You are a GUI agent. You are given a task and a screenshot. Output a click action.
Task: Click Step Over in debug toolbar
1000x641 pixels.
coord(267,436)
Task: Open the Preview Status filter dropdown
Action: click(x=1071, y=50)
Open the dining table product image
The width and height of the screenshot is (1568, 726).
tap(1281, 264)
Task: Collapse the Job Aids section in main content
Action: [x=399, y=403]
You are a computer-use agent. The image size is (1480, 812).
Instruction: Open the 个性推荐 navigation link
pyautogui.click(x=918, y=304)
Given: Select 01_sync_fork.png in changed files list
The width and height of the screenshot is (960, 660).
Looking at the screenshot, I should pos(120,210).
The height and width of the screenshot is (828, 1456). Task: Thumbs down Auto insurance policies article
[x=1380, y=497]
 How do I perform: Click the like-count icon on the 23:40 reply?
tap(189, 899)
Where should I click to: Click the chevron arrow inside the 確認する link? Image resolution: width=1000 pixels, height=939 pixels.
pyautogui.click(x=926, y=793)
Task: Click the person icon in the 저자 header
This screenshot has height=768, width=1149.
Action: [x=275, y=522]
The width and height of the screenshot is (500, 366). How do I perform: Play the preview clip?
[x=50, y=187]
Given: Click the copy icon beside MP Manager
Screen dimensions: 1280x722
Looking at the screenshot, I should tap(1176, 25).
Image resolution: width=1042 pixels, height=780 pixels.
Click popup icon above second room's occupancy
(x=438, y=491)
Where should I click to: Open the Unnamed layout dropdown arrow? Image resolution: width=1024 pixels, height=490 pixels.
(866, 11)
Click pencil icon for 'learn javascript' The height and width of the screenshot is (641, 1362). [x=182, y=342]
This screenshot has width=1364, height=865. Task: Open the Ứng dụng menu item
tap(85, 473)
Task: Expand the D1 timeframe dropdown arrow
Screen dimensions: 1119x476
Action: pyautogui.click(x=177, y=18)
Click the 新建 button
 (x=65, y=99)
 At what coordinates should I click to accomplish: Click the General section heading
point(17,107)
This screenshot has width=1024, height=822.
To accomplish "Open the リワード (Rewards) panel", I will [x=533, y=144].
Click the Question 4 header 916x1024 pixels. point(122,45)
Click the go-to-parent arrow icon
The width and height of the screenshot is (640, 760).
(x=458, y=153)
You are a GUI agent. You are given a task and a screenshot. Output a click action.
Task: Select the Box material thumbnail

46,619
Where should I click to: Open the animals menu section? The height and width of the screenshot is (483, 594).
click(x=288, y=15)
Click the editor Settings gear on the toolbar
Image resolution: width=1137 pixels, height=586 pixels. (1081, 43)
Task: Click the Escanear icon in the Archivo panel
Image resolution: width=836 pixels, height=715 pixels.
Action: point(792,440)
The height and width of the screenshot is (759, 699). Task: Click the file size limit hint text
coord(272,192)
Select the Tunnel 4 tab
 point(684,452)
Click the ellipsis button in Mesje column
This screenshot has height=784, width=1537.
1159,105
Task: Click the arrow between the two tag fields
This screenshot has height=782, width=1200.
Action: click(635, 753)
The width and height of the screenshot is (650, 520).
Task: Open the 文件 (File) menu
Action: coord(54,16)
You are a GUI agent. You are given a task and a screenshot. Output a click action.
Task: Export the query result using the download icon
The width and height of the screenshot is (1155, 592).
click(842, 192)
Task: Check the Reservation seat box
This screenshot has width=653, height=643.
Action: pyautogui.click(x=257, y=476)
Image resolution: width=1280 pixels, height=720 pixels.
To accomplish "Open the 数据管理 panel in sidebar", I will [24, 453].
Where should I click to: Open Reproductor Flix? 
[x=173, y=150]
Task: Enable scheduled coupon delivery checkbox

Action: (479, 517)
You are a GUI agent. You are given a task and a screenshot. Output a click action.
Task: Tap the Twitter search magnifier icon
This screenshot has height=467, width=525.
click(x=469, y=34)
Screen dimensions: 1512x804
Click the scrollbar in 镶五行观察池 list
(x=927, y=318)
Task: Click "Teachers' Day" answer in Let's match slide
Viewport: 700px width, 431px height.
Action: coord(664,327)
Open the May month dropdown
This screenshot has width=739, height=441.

----------

Starting at the line where "This screenshot has height=784, width=1537." appears, write out every line exactly as it stands until the listing ends, and add nothing.

This screenshot has height=784, width=1537.
1159,105
Task: Click the arrow between the two tag fields
This screenshot has height=782, width=1200.
Action: click(635, 753)
The width and height of the screenshot is (650, 520).
Task: Open the 文件 (File) menu
Action: coord(54,16)
You are a GUI agent. You are given a task and a screenshot. Output a click action.
Task: Export the query result using the download icon
The width and height of the screenshot is (1155, 592).
click(842, 192)
Task: Check the Reservation seat box
This screenshot has width=653, height=643.
Action: pyautogui.click(x=257, y=476)
Image resolution: width=1280 pixels, height=720 pixels.
To accomplish "Open the 数据管理 panel in sidebar", I will [24, 453].
Where should I click to: Open Reproductor Flix? 
[x=173, y=150]
Task: Enable scheduled coupon delivery checkbox

Action: (479, 517)
You are a GUI agent. You are given a task and a screenshot. Output a click action.
Task: Tap the Twitter search magnifier icon
This screenshot has height=467, width=525.
click(x=469, y=34)
Screen dimensions: 1512x804
Click the scrollbar in 镶五行观察池 list
(x=927, y=318)
Task: Click "Teachers' Day" answer in Let's match slide
Viewport: 700px width, 431px height.
Action: coord(664,327)
Open the May month dropdown
This screenshot has width=739, height=441.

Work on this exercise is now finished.